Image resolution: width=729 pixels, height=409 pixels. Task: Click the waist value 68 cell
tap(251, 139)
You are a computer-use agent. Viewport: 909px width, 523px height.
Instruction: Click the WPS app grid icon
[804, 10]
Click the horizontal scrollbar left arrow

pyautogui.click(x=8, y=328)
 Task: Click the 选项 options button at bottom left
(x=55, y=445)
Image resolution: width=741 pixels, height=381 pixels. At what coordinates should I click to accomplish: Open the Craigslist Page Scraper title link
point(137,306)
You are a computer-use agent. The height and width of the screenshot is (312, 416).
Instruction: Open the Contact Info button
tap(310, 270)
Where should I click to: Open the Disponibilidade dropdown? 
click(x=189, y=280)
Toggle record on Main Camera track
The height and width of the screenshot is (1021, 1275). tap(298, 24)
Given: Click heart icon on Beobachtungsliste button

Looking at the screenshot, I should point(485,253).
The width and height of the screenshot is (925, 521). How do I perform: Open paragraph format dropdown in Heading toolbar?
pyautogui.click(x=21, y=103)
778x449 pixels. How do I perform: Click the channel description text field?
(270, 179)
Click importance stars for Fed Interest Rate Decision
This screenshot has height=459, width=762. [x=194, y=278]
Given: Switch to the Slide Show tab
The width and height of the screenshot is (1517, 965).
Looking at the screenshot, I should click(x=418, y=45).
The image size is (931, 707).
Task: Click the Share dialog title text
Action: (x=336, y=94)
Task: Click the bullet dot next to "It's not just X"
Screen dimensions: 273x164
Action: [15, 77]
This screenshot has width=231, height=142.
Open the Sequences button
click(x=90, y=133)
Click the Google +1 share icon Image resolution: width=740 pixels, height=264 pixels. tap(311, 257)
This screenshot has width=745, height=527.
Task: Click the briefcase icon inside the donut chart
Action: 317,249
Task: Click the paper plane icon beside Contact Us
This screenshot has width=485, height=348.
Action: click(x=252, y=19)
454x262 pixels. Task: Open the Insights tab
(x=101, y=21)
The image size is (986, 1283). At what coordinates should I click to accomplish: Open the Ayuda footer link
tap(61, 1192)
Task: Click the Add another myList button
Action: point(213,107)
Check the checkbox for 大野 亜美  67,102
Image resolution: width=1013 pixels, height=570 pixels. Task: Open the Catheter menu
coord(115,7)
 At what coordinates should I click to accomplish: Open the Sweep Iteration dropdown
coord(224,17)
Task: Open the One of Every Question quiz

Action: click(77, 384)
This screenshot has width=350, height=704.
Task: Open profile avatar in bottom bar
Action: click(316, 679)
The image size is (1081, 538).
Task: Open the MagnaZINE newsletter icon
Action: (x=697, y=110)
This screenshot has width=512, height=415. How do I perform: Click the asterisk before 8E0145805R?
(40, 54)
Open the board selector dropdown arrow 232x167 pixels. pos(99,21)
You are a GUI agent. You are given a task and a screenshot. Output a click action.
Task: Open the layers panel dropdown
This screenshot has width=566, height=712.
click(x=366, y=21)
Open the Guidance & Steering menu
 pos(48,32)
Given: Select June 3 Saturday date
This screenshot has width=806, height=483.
*****
*Task*:
Reproduce every line above containing "agent".

*Task answer*:
You are a computer-use agent. Viewport: 909px width, 523px height.
You are a computer-use agent. The height and width of the screenshot is (312, 416).
You are a GUI agent. You are given a task and a screenshot. Output a click action.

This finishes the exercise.